Un sistema de recomendación, o sistema recomendador, es un software que predice las preferencias de un usuario y sugiere elementos, como productos, películas, música o artículos de noticias, que probablemente le interesen. Los sistemas de recomendación impulsan gran parte de la personalización de la internet moderna, desde las listas de productos en el comercio electrónico hasta los feeds de video y música en streaming y las líneas de tiempo de las redes sociales, y se encuentran entre las aplicaciones de aprendizaje automático con mayor relevancia económica.
Técnicas
Dos enfoques clásicos dominan el campo. El filtrado colaborativo infiere las preferencias de un usuario a partir del comportamiento de usuarios similares, sin necesidad de comprender directamente el contenido de los elementos. El filtrado basado en contenido, en cambio, recomienda elementos cuyos atributos son similares a los que el usuario ha preferido antes, utilizando las características de los propios elementos. La competencia abierta de Netflix entre 2006 y 2009 para mejorar la precisión de su filtrado colaborativo en un 10%, con un premio de 1 millón de dólares, fue un evento emblemático que popularizó las técnicas de factorización de matrices y atrajo la atención general hacia el campo; fue ganada en 2009 por un equipo que combinó múltiples modelos mediante ensamblaje. Los sistemas modernos recurren cada vez más al aprendizaje profundo, representando a usuarios y elementos como vectores, o incrustaciones, aprendidos de modo que usuarios y elementos similares queden cerca entre sí en un espacio compartido, que luego puede buscarse eficientemente mediante una base de datos vectorial y técnicas relacionadas con la búsqueda semántica. Arquitecturas de red neuronal como los modelos de dos torres y, desde la década de 2020, los modelos secuenciales basados en transformadores que tratan el historial del usuario como una secuencia para predecir la siguiente interacción probable, se han vuelto comunes en las grandes plataformas.

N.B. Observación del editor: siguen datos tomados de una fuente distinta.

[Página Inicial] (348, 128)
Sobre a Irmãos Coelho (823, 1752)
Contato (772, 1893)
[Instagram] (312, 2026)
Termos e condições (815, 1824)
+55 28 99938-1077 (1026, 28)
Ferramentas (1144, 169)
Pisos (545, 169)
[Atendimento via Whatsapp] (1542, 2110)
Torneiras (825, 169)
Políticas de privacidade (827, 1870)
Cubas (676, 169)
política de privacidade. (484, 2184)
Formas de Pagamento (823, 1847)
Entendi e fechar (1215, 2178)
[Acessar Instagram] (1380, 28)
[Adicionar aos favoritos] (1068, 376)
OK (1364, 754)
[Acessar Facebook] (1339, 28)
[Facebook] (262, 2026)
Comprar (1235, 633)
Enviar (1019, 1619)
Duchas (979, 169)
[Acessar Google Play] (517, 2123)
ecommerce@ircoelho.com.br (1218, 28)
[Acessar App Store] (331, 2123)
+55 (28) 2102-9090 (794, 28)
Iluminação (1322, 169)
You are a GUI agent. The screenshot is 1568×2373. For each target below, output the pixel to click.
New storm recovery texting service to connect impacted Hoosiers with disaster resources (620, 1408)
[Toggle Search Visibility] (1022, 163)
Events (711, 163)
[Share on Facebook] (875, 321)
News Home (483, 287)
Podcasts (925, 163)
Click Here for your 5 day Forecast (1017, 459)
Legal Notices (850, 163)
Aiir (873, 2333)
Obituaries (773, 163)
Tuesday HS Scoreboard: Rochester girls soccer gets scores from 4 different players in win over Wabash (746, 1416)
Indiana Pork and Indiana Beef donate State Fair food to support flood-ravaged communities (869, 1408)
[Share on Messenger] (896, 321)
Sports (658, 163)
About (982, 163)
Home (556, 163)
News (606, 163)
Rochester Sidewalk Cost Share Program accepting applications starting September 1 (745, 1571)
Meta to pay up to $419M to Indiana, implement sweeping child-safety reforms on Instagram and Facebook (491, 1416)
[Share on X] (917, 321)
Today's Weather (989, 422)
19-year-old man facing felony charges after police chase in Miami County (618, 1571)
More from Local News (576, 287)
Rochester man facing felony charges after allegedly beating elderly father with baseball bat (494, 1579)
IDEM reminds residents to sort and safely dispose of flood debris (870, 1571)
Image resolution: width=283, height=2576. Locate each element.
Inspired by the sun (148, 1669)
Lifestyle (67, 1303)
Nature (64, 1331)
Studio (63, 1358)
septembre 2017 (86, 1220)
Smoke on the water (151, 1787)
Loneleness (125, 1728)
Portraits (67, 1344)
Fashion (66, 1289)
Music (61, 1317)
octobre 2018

Aplicaciones e impacto empresarial
Los sistemas de recomendación son centrales para los modelos de negocio de Amazon, cuyas recomendaciones de productos impulsan una gran parte de las ventas; Netflix y YouTube, cuyas recomendaciones de contenido impulsan la mayor parte de la visualización; el descubrimiento musical de Spotify; y plataformas sociales como TikTok e Instagram, donde los algoritmos de clasificación de feeds son ampliamente reconocidos por impulsar la participación de los usuarios y los ingresos publicitarios.
Críticas
Los sistemas de recomendación han recibido críticas en varios frentes. Los algoritmos de clasificación de feeds optimizados únicamente para la participación se han relacionado con burbujas de filtro y polarización, ya que maximizar el tiempo de visualización o los clics puede favorecer contenido sensacionalista o extremo. Los críticos también han planteado preocupaciones sobre el sesgo algorítmico, donde los sistemas entrenados con datos históricos de interacción pueden reforzar las disparidades existentes en lo que se recomienda a cada persona, y sobre la opacidad de estos sistemas, un tema estudiado en la investigación de IA explicable e interpretabilidad, ya que los usuarios y los reguladores a menudo no pueden ver por qué se recomendó un elemento en particular. Las preocupaciones sobre la privacidad también son comunes, ya que una personalización efectiva suele requerir la recopilación de datos conductuales detallados. A medida que los grandes modelos de lenguaje han madurado, algunas plataformas han comenzado a explorar interfaces de recomendación conversacionales basadas en LLM que permiten a los usuarios describir lo que desean en lenguaje natural, en lugar de depender únicamente de señales conductuales implícitas.